TASK STATEMENT: Among the lines of the material, copy those that hold the string "agent".

AVAILABLE RECORDS:

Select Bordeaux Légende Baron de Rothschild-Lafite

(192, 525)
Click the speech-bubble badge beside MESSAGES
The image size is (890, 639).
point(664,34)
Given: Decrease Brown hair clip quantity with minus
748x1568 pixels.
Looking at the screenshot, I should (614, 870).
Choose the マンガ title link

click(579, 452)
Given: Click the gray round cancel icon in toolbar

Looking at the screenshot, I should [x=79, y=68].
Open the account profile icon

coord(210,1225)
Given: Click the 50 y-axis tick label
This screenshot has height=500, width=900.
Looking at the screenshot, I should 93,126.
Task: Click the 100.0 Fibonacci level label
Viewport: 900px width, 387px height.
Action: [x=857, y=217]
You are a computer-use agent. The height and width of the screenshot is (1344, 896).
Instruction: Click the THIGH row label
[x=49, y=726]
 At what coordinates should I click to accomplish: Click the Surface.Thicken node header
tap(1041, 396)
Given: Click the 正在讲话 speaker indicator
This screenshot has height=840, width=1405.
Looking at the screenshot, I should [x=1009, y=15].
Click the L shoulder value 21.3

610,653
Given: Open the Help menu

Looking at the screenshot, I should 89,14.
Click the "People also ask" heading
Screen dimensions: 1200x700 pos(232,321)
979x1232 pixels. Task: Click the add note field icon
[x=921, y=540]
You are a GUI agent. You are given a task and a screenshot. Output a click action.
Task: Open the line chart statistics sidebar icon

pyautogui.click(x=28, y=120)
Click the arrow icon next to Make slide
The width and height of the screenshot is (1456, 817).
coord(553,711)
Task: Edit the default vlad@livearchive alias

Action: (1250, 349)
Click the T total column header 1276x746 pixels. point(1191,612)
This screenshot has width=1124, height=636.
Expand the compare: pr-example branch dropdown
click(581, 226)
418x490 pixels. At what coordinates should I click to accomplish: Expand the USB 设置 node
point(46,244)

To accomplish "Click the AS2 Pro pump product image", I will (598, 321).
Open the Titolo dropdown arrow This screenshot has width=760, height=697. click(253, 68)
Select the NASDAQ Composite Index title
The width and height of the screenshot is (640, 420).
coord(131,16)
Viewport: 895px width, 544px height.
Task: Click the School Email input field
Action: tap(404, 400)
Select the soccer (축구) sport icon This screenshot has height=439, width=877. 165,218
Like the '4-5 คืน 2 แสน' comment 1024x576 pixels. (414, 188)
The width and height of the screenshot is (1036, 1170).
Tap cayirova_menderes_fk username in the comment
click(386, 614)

TASK SOLUTION:
You are a computer-use agent. The height and width of the screenshot is (1344, 896).
You are a GUI agent. You are given a task and a screenshot. Output a click action.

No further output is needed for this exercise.